The design constraints are the following:

  1. The prime numbers are to be generated at the run time.
  2. All composite (non-prime) factors are to be derived from prime factors only.

Here goes the code:

#-------------------This Function would find all the prime factors of a given number-------------

def find_prime_factors(number):
    list_of_prime_factors = []
    quotient = number
    while (quotient > 1):
        if(quotient % 2 == 0):
        #check whether the quotient is even?
            list_of_prime_factors.append(2)
            quotient = quotient / 2

        else:
        #if the quotient is odd
            for index in xrange (3, 1 + (number/2),2):
            #start the for loop at 3 and end at a number around one-half of the quotient, and test with odd numbers only
                if (quotient % index == 0 ):
                    list_of_prime_factors.append(index)
                    quotient = quotient / index

            else:
            #The number isn't even and there are no odd numbered factors for it, that is it's a prime.
                break
        #-------------------------------------

    return list_of_prime_factors


#-------------------This Function would find quotients that would result by dividing the number by it's prime factors------------------                     

def find_all_quotients(number, list_of_prime_factors = []):
    list_of_all_quotients = []

    dividend = number
    for index in list_of_prime_factors:
        dividend = dividend / index
        list_of_all_quotients.append(index)
        list_of_all_quotients.append(dividend)

    if (len(list_of_all_quotients) == 0):
        return list_of_all_quotients
    else:
        #if the last item in the list is 1, then remove it:
        if(list_of_all_quotients[-1] == 1 ):list_of_all_quotients.pop()       
        #remove the duplicate elements in the list
        set_of_factors = set(list_of_all_quotients)
        list_of_all_quotients = list(set_of_factors)    
        return list_of_all_quotients    


#This Function would find all the factors of a number 
#--by using it's prime factors and quotients (derived by dividing it by it's prime factors)                     

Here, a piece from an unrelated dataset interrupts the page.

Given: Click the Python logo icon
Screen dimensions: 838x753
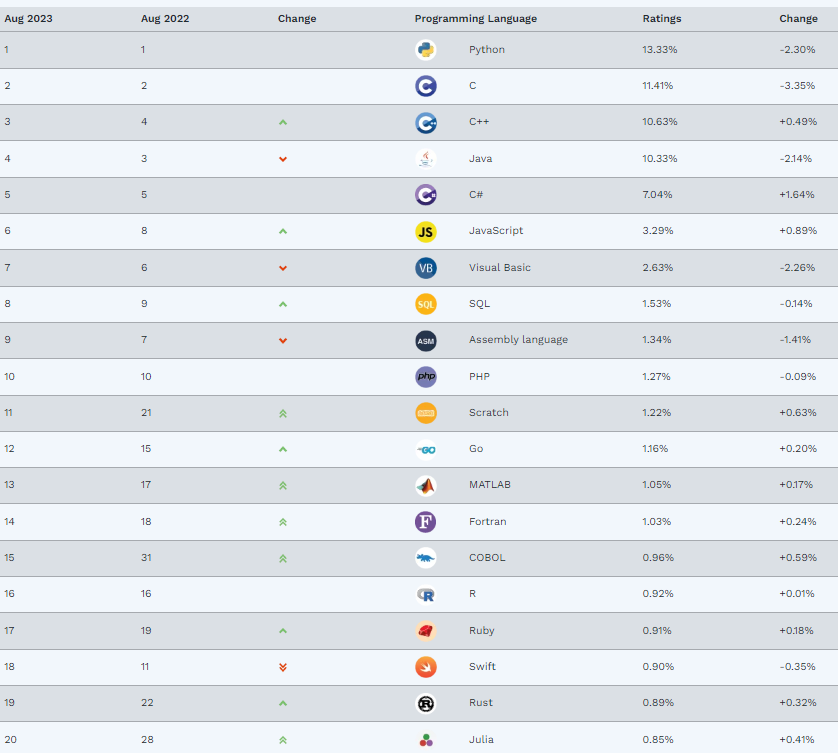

def find_all_factors(number, list_of_prime_factors = [] ,list_of_all_quotients = []):
    list_of_all_factors = list_of_all_quotients

    for otr_index in range(0, len(list_of_prime_factors) ):
        for inr_index in range(0, len(list_of_all_factors)):
            product = list_of_prime_factors[otr_index] * list_of_all_factors[inr_index]
            if (number % product == 0 and number != product): list_of_all_factors.append(product)

    if (len(list_of_all_factors) == 0):
        return list_of_all_factors
    else:
        #if the last item in the list is 1, then remove it:
        if(list_of_all_factors[-1]==1): list_of_all_factors.pop()
        #remove the duplicate elements in the list
        set_of_factors = set(list_of_all_factors)
        list_of_all_factors = list(set_of_factors)        
        return list_of_all_factors


#-------------------This Function would print all the prime factors of a given number------------

def print_factors(number, list_to_be_printed=[], separator=''):


        if (len(list_to_be_printed) == 0) :
        #No roots - means a prime number:
            if (separator == ''):
                print"\n\nTry again",
            else:
                print"\n\nOops {} is a prime number! So, it doesn't have any prime factors except for 1 and iself. ".format(number)
        #Composite Number:
        else:    
            factors = list_to_be_printed
            factors.sort()
            if separator == '':
            #The separator isn't specified or empty, means print all factors separated by space:
                print "\n\nAll the Factors for {} would be = ".format(number),
                for index in xrange (0, len(factors)):
                    print "{}".format(factors[index]), 
                    if (index + 1 == len(factors)):
                        pass
                    else:
                        print separator,
            else:
            #Some separator is specified, use that, and print prime numbers:
                print "\n\nThe Prime Factorization for {} would be = ".format(number),
                for index in xrange (0, len(factors)):
                    print "{}".format(factors[index]), 
                    if (index + 1 == len(factors)):
                        pass
                    else:
                        print separator,

#-------------------The Main Function Block-------------------------------------------------------        

def main():
    str_product = raw_input("Please enter a number to get its factors ")
    int_product = int(str_product)

    #------------------------------------------------------------------

    prime_factors = find_prime_factors(int_product)
    print_factors(int_product, prime_factors,'X')
    quotients = find_all_quotients(int_product, prime_factors)
    all_factors = find_all_factors(int_product, prime_factors,quotients)
    print_factors(int_product, all_factors,'')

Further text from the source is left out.